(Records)
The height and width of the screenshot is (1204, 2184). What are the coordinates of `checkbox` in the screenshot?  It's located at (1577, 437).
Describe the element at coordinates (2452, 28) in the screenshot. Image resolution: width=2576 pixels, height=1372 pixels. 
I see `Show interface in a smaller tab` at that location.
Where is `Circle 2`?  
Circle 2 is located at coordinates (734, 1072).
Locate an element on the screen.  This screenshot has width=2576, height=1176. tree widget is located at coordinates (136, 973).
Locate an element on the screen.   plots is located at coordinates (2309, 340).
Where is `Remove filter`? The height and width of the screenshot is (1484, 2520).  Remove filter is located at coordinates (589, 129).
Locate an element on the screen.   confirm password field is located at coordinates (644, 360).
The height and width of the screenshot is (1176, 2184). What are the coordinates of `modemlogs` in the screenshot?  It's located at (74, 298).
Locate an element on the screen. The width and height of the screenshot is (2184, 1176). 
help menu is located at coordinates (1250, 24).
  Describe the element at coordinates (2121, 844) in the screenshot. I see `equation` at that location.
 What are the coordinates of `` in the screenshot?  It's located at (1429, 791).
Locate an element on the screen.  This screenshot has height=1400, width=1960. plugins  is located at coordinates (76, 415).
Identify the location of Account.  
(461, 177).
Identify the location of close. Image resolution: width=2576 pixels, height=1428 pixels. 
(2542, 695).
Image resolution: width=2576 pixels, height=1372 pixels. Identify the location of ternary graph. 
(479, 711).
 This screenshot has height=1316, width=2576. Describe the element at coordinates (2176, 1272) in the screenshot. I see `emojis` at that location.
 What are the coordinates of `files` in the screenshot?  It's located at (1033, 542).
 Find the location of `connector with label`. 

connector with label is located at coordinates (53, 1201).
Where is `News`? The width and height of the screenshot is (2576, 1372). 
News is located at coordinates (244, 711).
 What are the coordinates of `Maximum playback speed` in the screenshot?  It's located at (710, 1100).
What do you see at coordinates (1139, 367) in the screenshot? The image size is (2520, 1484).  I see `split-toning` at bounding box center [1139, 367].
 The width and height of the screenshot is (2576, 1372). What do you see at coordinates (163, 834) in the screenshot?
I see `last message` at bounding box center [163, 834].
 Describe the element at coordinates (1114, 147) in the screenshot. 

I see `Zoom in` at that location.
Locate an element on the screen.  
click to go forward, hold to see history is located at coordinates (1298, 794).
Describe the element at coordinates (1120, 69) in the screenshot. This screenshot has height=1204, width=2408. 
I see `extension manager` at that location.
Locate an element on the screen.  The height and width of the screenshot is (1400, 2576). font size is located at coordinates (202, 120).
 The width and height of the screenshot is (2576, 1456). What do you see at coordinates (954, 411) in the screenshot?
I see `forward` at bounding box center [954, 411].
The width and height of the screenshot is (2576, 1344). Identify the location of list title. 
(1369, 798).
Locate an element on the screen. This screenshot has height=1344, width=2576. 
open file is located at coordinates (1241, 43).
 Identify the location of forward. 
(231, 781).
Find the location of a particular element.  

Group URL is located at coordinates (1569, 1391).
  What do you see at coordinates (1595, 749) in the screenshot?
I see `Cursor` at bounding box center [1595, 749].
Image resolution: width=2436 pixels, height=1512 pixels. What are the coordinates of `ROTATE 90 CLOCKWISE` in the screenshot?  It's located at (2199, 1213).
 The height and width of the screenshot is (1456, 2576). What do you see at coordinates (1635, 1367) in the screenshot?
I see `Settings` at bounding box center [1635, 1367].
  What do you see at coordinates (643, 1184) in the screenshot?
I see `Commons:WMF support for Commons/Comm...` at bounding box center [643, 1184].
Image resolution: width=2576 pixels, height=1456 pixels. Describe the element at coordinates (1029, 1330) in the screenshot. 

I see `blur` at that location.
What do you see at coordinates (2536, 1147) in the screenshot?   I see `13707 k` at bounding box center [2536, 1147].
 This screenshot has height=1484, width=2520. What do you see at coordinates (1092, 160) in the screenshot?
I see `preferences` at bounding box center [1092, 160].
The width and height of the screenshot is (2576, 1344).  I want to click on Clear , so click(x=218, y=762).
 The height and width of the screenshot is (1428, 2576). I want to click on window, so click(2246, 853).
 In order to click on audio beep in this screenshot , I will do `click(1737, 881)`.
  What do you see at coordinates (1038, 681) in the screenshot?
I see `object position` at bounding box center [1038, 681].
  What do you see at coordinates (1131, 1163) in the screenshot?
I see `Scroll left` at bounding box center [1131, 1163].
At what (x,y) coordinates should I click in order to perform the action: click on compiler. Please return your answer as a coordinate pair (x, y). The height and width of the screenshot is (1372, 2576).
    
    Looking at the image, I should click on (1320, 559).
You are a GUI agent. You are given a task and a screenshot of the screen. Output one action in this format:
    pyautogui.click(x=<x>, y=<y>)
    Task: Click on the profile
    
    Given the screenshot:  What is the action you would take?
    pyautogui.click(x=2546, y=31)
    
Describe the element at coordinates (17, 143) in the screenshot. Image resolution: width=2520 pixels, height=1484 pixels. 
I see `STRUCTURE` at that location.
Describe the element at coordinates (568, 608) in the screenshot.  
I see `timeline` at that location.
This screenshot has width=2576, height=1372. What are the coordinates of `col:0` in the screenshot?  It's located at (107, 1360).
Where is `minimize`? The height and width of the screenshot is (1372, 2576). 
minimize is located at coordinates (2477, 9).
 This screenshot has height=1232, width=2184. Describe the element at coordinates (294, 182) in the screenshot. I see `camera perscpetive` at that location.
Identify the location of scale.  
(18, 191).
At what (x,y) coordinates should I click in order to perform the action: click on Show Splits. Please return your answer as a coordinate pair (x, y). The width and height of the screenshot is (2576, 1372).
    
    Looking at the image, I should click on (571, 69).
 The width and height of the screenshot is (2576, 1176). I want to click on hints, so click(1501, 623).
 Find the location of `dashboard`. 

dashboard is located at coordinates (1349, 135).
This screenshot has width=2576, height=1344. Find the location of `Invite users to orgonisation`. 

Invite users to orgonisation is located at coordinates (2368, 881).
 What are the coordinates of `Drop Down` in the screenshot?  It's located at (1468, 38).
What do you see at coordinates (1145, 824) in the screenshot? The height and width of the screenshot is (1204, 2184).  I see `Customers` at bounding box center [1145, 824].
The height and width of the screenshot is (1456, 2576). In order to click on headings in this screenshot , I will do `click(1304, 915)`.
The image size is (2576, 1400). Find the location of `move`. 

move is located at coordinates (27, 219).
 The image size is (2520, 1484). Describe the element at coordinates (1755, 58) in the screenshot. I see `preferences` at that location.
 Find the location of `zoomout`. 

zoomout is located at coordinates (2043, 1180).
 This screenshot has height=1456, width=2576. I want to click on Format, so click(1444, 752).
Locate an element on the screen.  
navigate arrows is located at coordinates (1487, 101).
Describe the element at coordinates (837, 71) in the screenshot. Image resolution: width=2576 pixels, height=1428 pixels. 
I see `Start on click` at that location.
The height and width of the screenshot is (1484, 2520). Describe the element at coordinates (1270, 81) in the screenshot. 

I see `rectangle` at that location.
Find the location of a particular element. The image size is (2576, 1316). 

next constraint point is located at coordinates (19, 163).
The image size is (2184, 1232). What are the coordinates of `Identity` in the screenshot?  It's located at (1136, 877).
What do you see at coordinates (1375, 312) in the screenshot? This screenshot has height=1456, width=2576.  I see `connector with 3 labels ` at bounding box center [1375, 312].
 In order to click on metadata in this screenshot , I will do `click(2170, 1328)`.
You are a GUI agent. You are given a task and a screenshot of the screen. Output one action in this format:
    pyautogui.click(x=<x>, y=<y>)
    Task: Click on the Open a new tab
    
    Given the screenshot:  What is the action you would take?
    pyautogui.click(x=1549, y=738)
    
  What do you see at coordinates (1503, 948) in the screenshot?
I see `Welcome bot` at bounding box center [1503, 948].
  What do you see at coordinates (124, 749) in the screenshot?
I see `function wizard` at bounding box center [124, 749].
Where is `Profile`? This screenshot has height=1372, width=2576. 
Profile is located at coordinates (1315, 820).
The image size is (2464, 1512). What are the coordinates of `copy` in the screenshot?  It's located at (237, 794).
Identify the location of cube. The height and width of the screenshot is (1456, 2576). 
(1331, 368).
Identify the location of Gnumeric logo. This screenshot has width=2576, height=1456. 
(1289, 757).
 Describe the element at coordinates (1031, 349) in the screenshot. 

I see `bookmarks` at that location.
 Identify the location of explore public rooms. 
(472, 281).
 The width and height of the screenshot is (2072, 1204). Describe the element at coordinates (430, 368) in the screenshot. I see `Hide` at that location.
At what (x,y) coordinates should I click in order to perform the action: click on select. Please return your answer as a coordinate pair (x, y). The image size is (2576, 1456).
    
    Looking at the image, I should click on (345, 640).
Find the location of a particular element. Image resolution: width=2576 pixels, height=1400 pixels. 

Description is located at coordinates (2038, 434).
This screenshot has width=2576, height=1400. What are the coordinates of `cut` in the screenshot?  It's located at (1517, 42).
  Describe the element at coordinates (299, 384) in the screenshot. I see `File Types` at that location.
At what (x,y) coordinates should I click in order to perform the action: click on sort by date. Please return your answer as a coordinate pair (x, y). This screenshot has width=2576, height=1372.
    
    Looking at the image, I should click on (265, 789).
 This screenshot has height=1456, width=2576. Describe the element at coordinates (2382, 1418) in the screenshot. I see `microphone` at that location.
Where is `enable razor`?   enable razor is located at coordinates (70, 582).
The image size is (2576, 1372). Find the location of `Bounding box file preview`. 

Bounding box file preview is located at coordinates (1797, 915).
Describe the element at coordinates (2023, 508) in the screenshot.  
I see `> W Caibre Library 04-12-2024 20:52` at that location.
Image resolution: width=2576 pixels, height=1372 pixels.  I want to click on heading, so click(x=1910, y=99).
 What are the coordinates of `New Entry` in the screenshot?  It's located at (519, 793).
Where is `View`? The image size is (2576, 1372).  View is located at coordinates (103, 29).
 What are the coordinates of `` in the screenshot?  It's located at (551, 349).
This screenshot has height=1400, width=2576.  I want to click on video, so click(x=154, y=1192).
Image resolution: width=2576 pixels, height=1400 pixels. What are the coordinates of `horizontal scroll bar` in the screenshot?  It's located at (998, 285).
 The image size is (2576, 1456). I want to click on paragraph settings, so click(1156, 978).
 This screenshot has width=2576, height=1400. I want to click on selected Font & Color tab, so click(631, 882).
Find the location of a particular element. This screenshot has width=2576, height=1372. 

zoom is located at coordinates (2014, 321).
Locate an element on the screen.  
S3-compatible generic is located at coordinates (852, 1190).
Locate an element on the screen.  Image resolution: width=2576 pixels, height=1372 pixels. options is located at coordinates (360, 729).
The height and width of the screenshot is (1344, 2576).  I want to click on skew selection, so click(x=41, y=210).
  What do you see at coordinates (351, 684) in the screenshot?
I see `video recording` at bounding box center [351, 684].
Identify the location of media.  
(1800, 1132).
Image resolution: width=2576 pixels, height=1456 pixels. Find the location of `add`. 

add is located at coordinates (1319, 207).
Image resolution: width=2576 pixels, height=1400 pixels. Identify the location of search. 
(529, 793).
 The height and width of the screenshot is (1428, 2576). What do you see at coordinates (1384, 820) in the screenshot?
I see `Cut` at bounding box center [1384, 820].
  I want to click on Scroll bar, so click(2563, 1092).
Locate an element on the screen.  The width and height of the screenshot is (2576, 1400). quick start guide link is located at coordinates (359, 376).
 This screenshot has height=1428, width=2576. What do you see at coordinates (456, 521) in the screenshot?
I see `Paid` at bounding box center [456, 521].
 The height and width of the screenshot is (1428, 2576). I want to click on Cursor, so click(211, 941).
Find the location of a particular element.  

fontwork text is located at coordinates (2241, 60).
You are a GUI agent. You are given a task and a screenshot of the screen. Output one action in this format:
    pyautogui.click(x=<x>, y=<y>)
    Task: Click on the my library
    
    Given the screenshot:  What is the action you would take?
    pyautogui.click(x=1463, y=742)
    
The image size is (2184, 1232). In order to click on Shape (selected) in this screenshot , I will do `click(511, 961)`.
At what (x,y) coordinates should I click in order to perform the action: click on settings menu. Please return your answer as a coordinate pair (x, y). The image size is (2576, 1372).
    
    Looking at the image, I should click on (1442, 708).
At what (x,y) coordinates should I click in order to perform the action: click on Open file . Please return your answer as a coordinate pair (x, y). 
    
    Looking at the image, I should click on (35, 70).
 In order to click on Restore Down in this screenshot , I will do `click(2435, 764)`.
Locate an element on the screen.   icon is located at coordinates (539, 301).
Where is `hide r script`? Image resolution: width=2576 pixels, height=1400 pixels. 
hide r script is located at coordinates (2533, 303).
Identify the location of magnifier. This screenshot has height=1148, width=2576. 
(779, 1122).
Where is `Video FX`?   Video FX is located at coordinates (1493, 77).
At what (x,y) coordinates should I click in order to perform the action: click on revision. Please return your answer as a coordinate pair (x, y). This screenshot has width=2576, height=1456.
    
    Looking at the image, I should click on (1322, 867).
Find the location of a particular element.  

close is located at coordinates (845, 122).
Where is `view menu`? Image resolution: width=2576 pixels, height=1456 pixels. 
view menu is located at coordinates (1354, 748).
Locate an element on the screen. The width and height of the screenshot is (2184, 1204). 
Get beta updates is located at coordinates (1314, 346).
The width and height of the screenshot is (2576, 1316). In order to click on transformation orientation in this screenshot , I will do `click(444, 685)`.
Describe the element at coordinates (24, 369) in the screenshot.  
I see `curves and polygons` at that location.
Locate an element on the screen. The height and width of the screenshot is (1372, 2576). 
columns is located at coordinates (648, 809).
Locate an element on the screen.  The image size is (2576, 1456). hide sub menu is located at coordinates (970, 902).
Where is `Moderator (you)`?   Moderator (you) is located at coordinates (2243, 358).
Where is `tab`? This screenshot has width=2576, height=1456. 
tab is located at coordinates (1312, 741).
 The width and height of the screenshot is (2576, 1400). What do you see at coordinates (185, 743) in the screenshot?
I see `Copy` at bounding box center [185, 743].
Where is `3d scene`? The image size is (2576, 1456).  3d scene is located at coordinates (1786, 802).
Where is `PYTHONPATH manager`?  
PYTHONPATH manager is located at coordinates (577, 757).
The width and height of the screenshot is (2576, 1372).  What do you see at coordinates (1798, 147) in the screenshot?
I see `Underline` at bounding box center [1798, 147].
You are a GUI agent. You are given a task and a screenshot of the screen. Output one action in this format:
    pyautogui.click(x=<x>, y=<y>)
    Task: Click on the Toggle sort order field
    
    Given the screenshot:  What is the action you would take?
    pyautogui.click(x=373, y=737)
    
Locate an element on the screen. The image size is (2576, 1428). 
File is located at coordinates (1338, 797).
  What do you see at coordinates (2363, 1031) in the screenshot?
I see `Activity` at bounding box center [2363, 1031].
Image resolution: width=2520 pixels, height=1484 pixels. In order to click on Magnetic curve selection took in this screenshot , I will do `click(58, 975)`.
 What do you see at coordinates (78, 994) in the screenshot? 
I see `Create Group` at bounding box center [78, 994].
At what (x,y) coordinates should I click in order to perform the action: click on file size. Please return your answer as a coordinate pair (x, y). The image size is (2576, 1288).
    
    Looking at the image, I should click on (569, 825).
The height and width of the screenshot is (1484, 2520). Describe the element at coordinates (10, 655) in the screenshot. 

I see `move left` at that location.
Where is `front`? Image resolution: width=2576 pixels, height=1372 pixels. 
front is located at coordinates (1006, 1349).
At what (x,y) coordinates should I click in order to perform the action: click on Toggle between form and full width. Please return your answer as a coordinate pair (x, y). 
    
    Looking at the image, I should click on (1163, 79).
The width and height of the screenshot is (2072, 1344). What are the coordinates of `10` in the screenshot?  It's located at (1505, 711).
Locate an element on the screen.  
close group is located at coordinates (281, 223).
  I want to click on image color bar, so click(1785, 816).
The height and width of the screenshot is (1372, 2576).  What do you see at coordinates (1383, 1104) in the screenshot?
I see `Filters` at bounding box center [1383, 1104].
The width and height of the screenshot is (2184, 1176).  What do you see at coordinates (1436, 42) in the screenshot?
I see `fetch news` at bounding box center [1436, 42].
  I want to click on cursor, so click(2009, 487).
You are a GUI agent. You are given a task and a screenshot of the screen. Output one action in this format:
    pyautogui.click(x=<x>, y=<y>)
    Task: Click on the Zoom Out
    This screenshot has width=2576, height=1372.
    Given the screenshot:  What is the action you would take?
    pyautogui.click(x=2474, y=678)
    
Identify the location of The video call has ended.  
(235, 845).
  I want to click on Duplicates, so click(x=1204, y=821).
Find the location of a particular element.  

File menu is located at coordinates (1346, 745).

**Problem details:**
In the stretch from the line containing "Identify the location of scale." through the line containing "at (1468, 38).", change "Drop Down" to "Dropdown menu" and give those lines again with nothing else altered.

**Written solution:**
Identify the location of scale.  
(18, 191).
At what (x,y) coordinates should I click in order to perform the action: click on Show Splits. Please return your answer as a coordinate pair (x, y). The width and height of the screenshot is (2576, 1372).
    
    Looking at the image, I should click on (571, 69).
 The width and height of the screenshot is (2576, 1176). I want to click on hints, so click(1501, 623).
 Find the location of `dashboard`. 

dashboard is located at coordinates (1349, 135).
This screenshot has width=2576, height=1344. Find the location of `Invite users to orgonisation`. 

Invite users to orgonisation is located at coordinates (2368, 881).
 What are the coordinates of `Dropdown menu` in the screenshot?  It's located at (1468, 38).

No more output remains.